La marquesa, que seguía siendo, más que una mujer, un autómata, miró a Isabel como una hiena, y echando espumarajos por la boca, y lágrimas de rabia por los ojos, salió como una exhalación.

-¡Esto es demasiado, Ramón! -exclamó Isabel al quedarse sola con éste, dejando correr de nuevo el llanto por sus mejillas.

-Y ¡qué has de hacerle ya, desdichada? -la dijo Ramón vivamente conmovido.
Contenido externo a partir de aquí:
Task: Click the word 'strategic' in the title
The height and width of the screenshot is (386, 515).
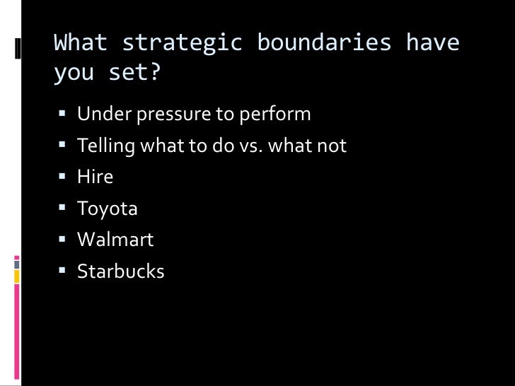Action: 183,44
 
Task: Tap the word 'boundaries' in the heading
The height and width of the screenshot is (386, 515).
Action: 324,44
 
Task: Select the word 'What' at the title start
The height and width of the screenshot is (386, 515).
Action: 81,44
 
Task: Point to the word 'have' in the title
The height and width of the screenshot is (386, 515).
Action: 432,44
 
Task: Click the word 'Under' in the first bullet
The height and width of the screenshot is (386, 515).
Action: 99,114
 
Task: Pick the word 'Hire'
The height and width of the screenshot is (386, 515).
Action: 95,177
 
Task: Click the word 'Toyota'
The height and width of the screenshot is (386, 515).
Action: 108,209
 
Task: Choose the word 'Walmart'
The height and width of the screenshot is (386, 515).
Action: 115,240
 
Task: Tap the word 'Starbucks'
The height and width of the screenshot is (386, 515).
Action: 120,271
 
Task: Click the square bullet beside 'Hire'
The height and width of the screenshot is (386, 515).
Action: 62,177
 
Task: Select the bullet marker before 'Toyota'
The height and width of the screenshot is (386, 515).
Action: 62,209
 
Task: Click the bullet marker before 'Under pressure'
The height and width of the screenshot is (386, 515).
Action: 62,114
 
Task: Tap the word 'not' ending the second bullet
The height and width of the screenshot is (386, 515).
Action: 332,146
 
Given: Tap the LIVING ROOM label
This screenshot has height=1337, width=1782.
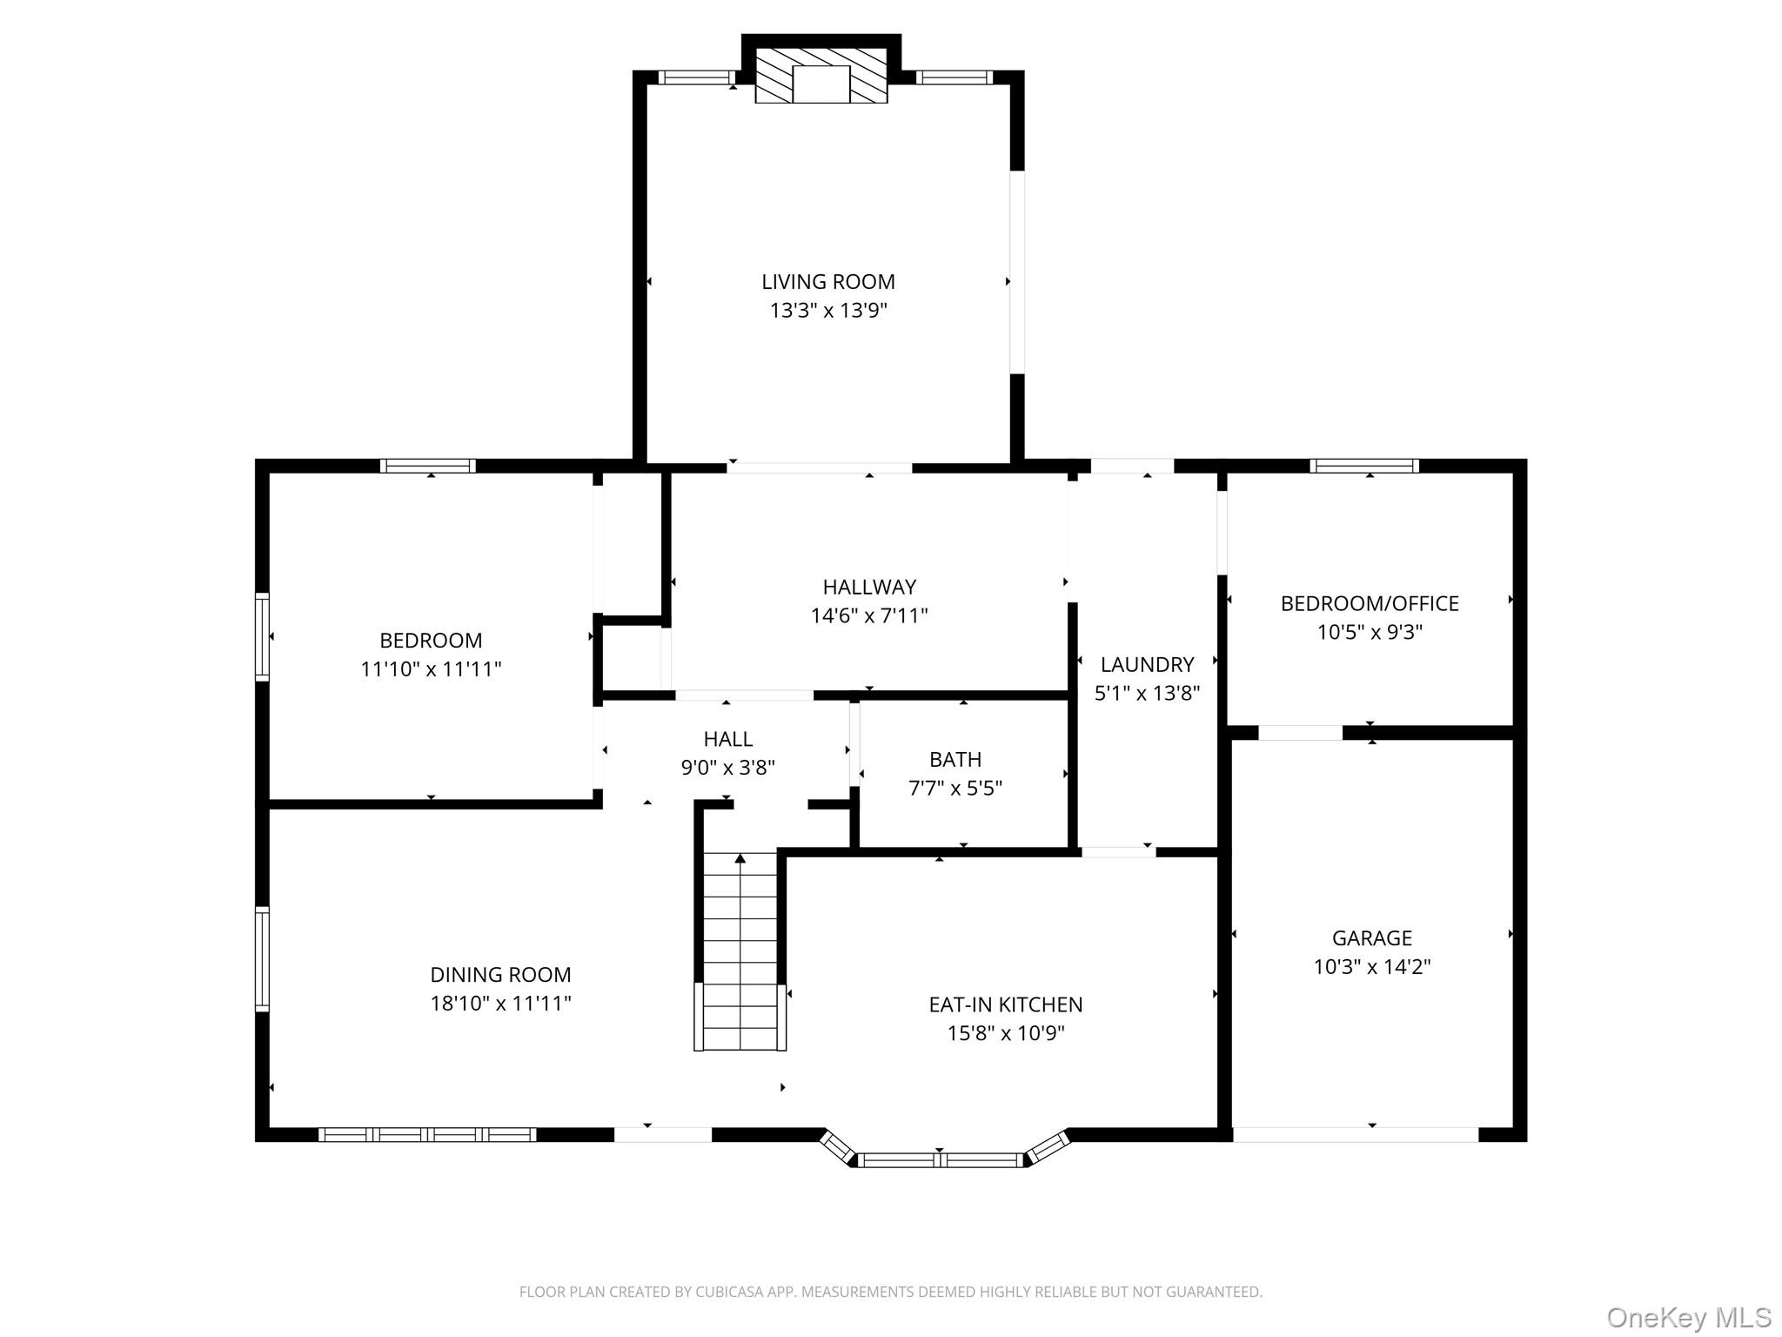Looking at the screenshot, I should (x=827, y=282).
-¡Cómo! -replicó Isabel fuera de sí-. ¿Será posible que una mujer como yo no pueda demostrar su inocencia; que una mujer que no tiene que arrepentirse ni siquiera de un pensamiento indigno, haya de verse obligada a bajar su frente ante el mundo como una criminal? ¿Con qué justicia, Ramón?
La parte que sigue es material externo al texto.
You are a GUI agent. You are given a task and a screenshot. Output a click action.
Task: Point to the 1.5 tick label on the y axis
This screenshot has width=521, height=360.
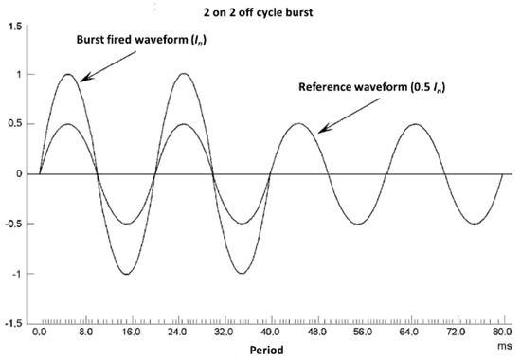[13, 26]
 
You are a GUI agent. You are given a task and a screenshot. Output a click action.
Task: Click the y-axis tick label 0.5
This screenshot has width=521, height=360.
[13, 125]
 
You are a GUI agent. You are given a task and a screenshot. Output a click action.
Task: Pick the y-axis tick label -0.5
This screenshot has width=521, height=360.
[12, 225]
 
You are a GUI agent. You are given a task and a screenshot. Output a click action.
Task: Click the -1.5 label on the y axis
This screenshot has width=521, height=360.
[12, 324]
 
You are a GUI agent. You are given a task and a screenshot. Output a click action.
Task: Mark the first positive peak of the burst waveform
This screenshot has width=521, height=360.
[68, 75]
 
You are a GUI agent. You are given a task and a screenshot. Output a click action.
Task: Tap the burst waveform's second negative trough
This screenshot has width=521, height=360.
[242, 274]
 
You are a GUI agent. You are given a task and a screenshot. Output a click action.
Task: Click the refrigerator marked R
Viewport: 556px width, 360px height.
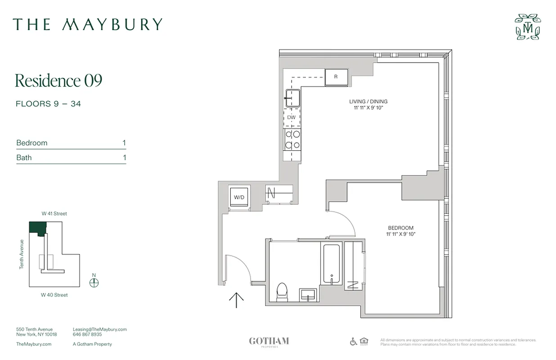point(336,77)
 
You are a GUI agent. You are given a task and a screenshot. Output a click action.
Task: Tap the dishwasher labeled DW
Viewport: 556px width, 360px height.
point(291,117)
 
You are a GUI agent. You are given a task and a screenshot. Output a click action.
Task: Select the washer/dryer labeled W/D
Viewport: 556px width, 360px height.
point(238,197)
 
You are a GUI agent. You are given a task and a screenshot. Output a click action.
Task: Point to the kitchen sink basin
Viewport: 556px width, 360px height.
point(292,98)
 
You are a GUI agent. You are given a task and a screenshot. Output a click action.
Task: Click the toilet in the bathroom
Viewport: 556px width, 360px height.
point(282,291)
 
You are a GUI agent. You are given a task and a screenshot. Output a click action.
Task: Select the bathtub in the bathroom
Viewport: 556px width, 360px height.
point(332,264)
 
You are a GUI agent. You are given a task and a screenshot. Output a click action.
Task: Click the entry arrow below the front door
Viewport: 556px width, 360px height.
point(237,300)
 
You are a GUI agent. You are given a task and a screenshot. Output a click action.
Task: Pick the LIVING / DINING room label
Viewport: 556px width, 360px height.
point(368,102)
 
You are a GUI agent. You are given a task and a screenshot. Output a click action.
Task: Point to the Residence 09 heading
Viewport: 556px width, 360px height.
point(58,81)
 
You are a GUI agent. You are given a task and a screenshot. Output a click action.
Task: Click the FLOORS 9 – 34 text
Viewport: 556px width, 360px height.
point(48,104)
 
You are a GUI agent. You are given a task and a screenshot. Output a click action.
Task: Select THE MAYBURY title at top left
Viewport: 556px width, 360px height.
point(87,24)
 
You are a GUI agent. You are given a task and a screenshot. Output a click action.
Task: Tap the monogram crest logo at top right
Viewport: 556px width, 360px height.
point(528,27)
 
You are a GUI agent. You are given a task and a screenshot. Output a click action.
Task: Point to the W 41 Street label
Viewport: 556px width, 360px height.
point(54,214)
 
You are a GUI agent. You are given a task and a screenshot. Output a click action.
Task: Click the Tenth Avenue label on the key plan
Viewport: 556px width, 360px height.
point(21,254)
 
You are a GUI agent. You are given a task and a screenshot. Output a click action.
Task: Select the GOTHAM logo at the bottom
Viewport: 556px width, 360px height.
point(269,342)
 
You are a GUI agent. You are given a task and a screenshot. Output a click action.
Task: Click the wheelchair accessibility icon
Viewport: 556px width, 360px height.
point(353,342)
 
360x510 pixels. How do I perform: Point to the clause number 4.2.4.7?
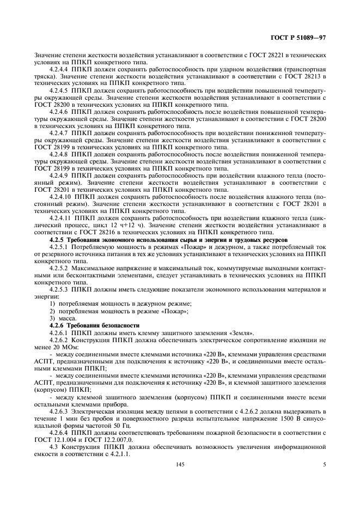point(59,132)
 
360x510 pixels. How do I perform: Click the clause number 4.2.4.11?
point(60,217)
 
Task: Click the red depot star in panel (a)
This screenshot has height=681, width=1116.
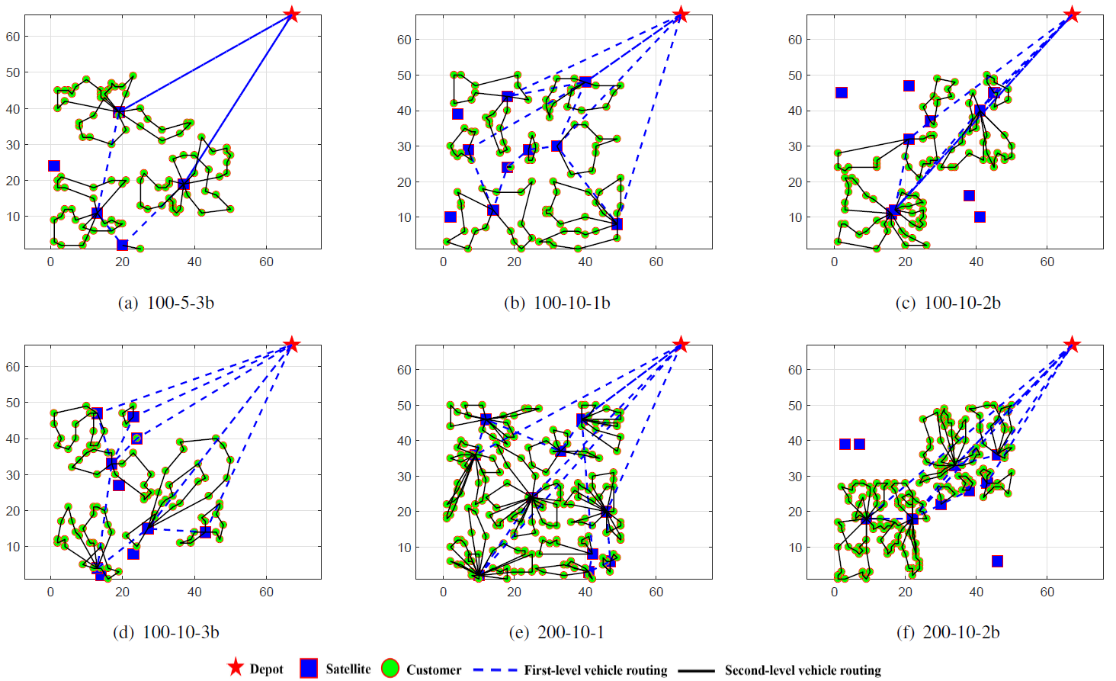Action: click(x=291, y=14)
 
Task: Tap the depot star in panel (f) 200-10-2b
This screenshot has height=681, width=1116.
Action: click(x=1072, y=344)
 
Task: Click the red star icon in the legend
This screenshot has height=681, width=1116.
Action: click(x=236, y=667)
-Con la de ese mismo mundo, Isabel, en que se confunden tan fácilmente las honradas con las perdidas.

-¡Es que yo desharé esas apariencias que hoy me condenan!

-No lo dudo; pero ¿cómo?

-No lo sé; pero necesito hacer algo con ese fin... Por de pronto, salir de aquí... ir a... ¿Me quieres acompañar, Ramón?

-Sin duda... Y ¿adónde vamos?

-¡Qué sé yo!

Y tiró del cordón de la campanilla. Presentóse un criado, y le mandó que pusiesen al momento un coche.

Mientras se vestía precipitadamente, recogía Ramón del suelo los pedazos dispersos del aderezo, y murmuraba al propio tiempo:

-¡He aquí un caudal despilfarrado, que, como todos los despilfarros y por castigo de Dios, no ha traído sobre el despilfarrador más que desventuras y tardíos arrepentimientos!